** begin DATA ENTRIES **

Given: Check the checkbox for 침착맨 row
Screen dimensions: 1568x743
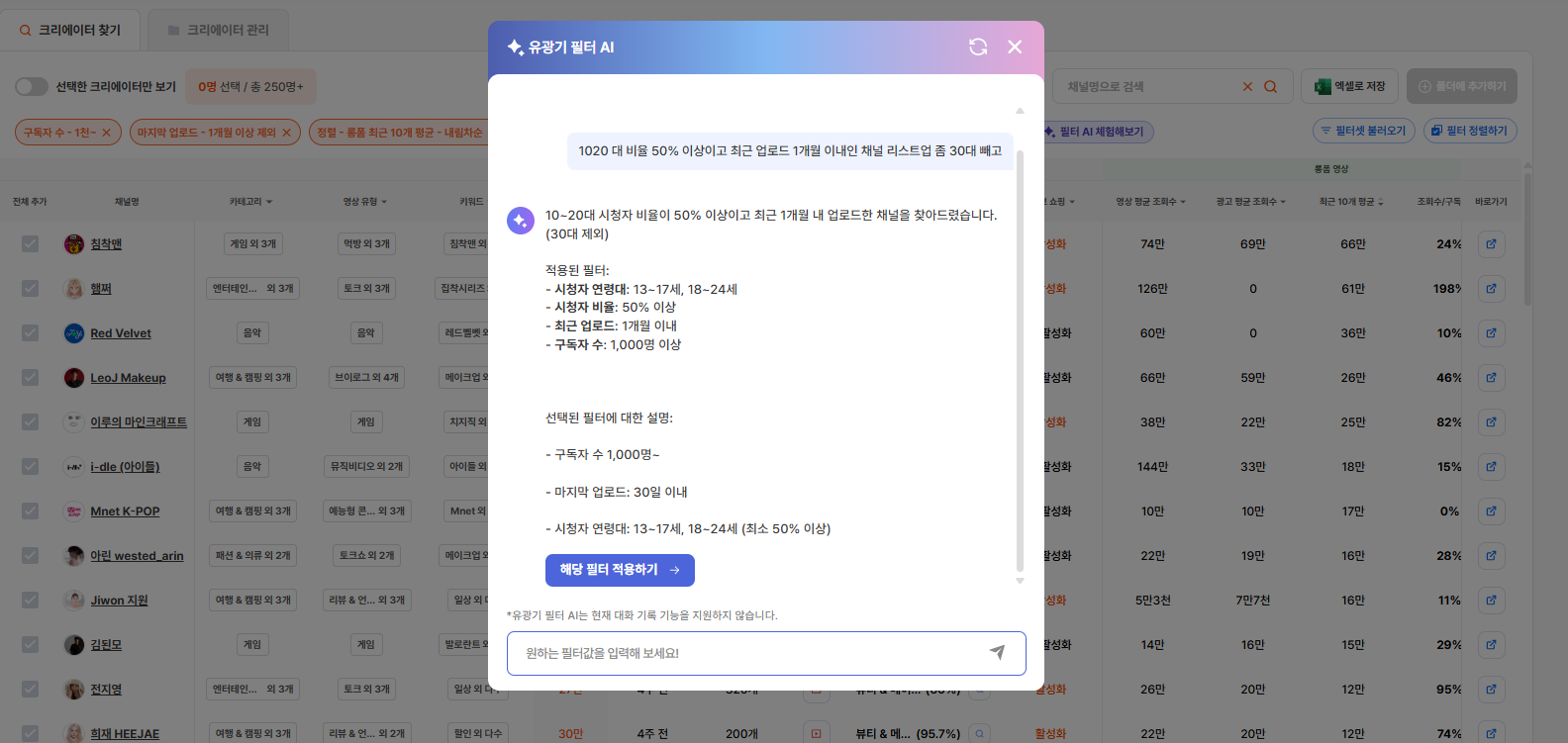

** end DATA ENTRIES **
** begin DATA ENTRIES **

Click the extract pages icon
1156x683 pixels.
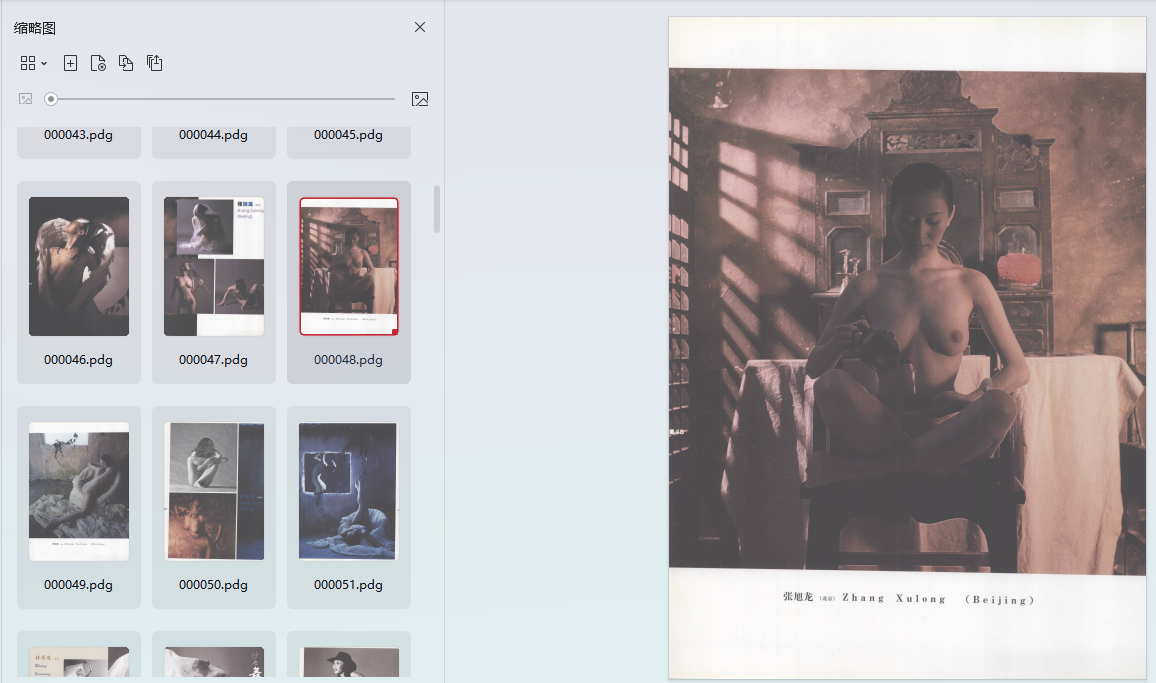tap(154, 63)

** end DATA ENTRIES **

Reproduce the material starting at the line containing "Given: Check the checkbox for 침착맨 row" and ending at the line containing "Screen dimensions: 1568x743", replacing "Screen dimensions" with "Display dimensions" and leaving everything else unchanged.

• **WRITTEN ANSWER**:
Given: Check the checkbox for 침착맨 row
Display dimensions: 1568x743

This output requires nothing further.